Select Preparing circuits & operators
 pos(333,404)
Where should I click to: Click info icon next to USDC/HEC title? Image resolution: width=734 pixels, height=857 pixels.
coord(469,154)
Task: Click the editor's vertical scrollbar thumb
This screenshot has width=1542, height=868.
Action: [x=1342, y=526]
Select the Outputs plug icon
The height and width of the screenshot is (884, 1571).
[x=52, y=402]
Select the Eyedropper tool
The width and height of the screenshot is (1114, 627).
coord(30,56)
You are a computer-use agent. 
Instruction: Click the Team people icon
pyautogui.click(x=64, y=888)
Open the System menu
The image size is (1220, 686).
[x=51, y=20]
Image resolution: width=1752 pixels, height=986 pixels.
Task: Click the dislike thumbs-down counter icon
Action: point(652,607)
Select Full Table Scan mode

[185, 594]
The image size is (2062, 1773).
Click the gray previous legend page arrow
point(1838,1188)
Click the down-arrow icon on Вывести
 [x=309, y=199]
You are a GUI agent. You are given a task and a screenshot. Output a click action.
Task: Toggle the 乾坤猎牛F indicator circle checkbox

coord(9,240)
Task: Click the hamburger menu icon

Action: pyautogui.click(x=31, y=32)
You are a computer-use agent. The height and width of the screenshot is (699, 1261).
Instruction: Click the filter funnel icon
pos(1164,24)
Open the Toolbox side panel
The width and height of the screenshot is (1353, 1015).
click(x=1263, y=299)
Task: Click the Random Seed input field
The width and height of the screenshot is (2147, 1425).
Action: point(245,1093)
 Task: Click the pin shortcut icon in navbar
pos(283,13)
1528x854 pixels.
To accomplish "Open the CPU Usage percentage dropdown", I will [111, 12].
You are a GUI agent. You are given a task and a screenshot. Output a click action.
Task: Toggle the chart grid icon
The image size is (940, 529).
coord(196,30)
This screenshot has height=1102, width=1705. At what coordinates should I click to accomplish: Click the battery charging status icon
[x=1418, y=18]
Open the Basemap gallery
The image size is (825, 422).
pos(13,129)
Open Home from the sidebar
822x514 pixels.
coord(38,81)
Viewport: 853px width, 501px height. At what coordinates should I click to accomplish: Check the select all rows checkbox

-- Problem --
Your answer should be the lines above that contain the word "agent", copied out.

-- Solution for this task --
You are a computer-use agent. 
You are a GUI agent. You are given a task and a screenshot. Output a click action.
You are a computer-use agent. The height and width of the screenshot is (699, 1261).
You are a GUI agent. You are given a task and a screenshot. Output a click action.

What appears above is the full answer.